A few tweaks have been made for the touring production, with the producer pointing out:

"We're very much setting it in 2019 and Jeremy has done a great refresh of the script to make it relevant to today. 

"One of the things I'm keen to explore is how in a play that's driven by men the female characters have the upper hand in the end. 

"The last time we did the show it was pre‐#MeToo and now we're looking at it post‐#MeToo and bringing that female empowerment theme to it."

Alex Gaumond, the Canadian actor most recently seen in the West End revival of Company, is relishing playing Carl. 

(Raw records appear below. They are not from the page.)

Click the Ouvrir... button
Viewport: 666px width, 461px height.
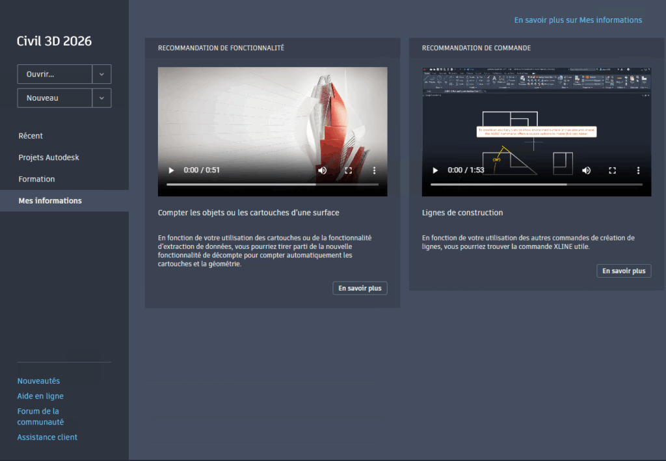tap(55, 74)
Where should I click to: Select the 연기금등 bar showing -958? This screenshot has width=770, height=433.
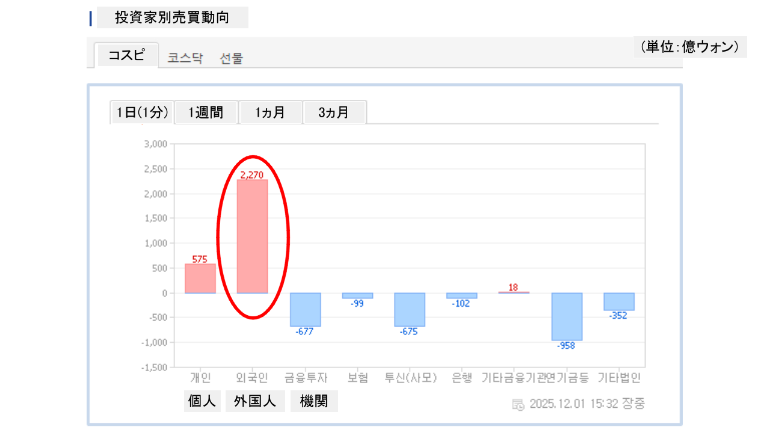[x=567, y=316]
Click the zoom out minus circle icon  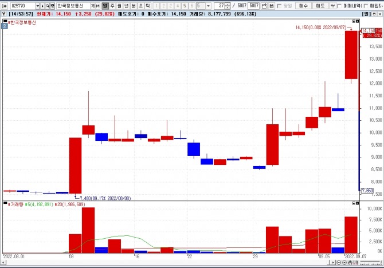tap(339, 263)

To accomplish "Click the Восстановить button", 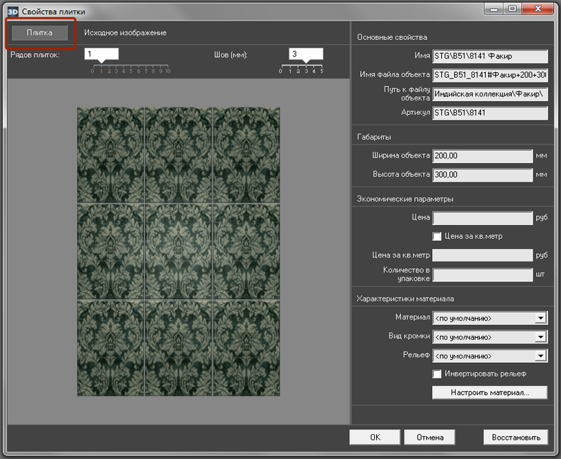I will click(516, 437).
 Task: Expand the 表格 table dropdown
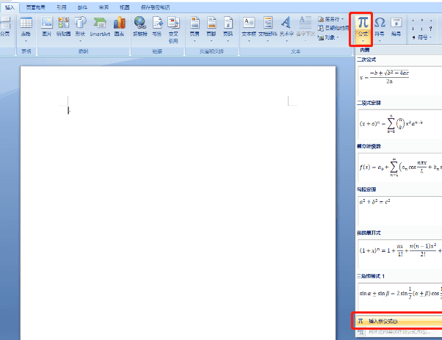coord(26,27)
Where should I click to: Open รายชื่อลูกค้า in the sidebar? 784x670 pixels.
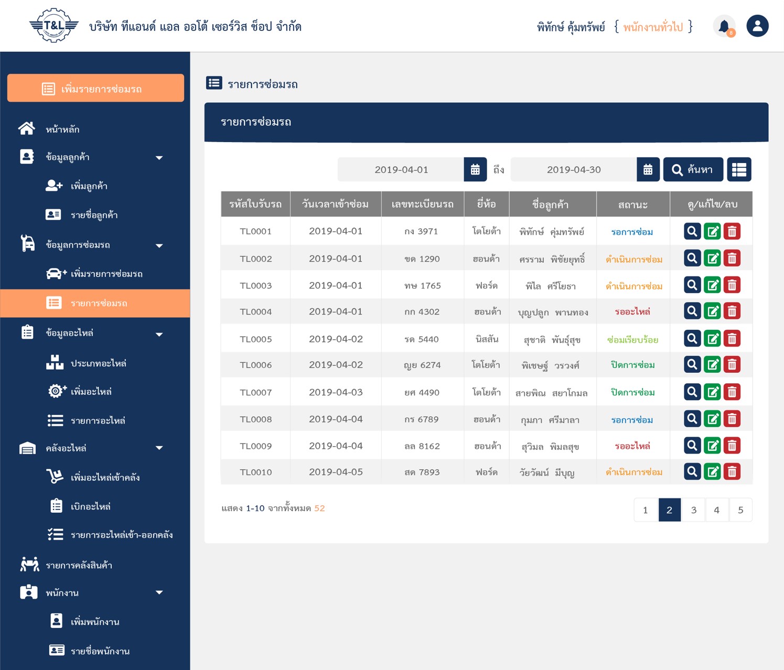[x=94, y=215]
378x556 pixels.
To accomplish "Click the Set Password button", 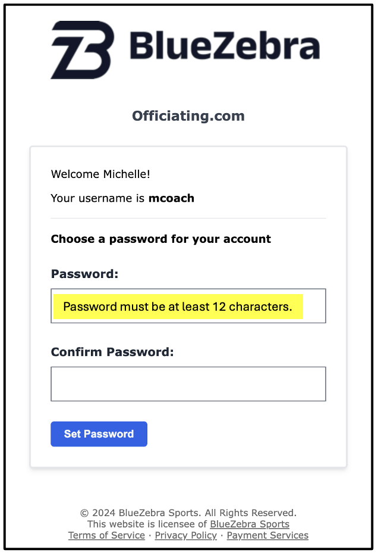I will click(99, 434).
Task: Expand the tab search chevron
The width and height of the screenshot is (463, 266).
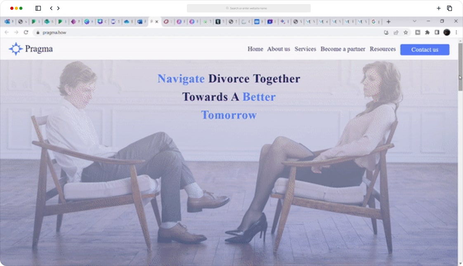Action: coord(414,21)
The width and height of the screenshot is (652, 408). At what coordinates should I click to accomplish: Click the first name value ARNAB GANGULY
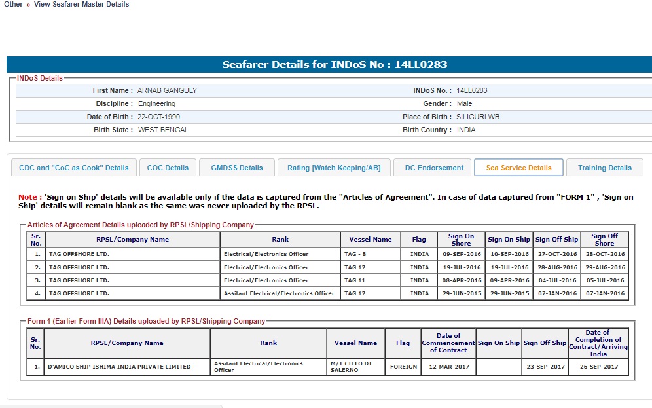167,90
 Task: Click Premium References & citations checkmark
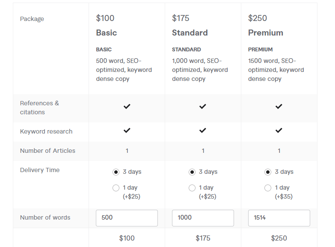pyautogui.click(x=279, y=107)
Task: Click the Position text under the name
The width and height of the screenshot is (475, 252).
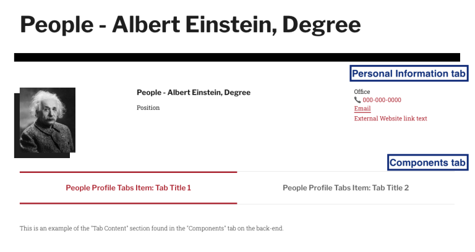Action: (x=148, y=107)
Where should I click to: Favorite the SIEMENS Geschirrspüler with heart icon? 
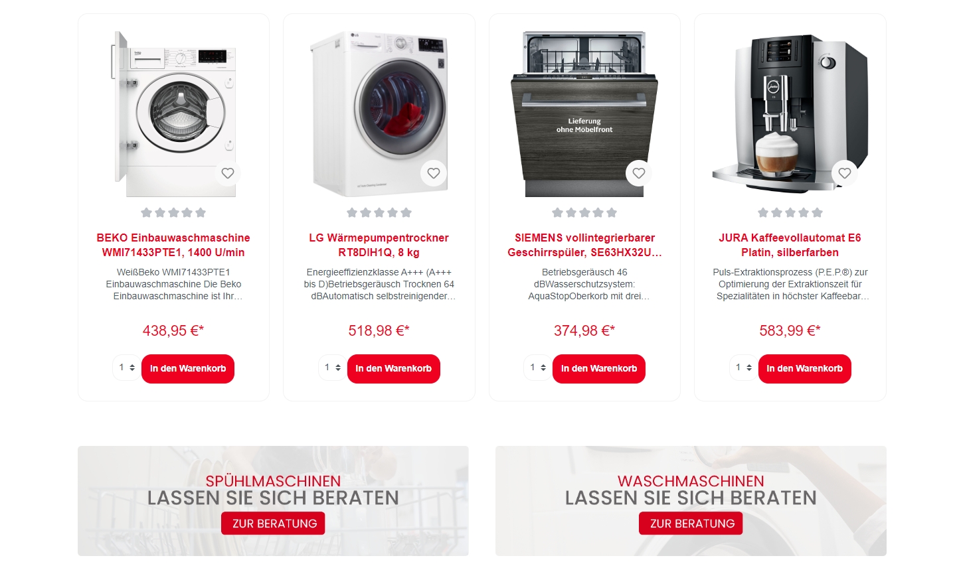point(639,173)
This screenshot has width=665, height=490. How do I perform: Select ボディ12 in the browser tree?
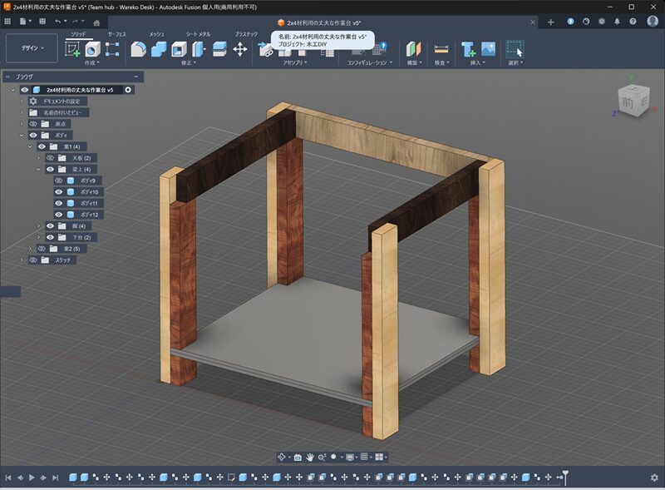coord(89,215)
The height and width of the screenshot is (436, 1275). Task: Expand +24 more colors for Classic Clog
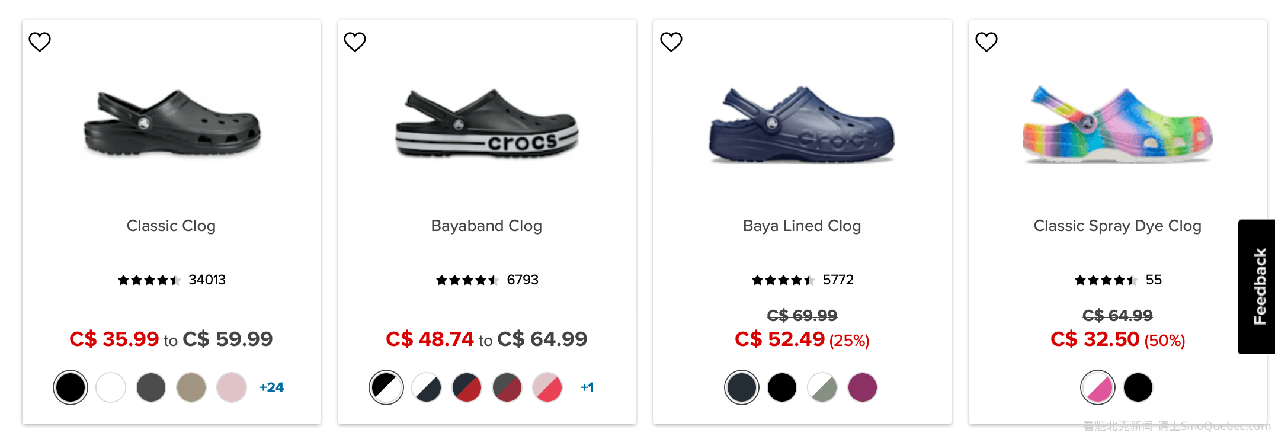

"It's one of those roles that simmers. He's rarely the one who is driving the conversation but he has this massive secret so he could at any point drop the bombshell."

When he finally does then all comedy hell breaks loose, although the actor points out there are universal truths amongst all the laughs. 

"It's essentially about a family and everybody has a family, whether they're connected with them or not. 

"And most people, if not everyone, have been at a social dinner with family where everybody falls into the category they've evolved into overtime, like 'the joker' and 'the sensible one'.

"When all of those roles are completely twisted and turned around, as they are in the play with plot twists and people finally telling other people what they think of them, it's thrilling and hilarious to watch."

Completing the cast is Bo Poraj as Peter. The Miranda and Musketeers star feels What's In A Name? really taps into the zeitgeist. 

Peter and Elizabeth having given their children very quirky names. 

"And the fashion for strange names for kids is not something I've seen picked apart in public discourse before," Bo notes. 

"The play also picks up on universal themes like friendship and secrets and family."

Poraj also feels audiences up and down the country are ready for a cracking good

"This is 90 minutes of escapism and laughter. I hope people will find it entertaining and a sort of release. 

"We definitely need a bit of levity in these crazy times we're living in."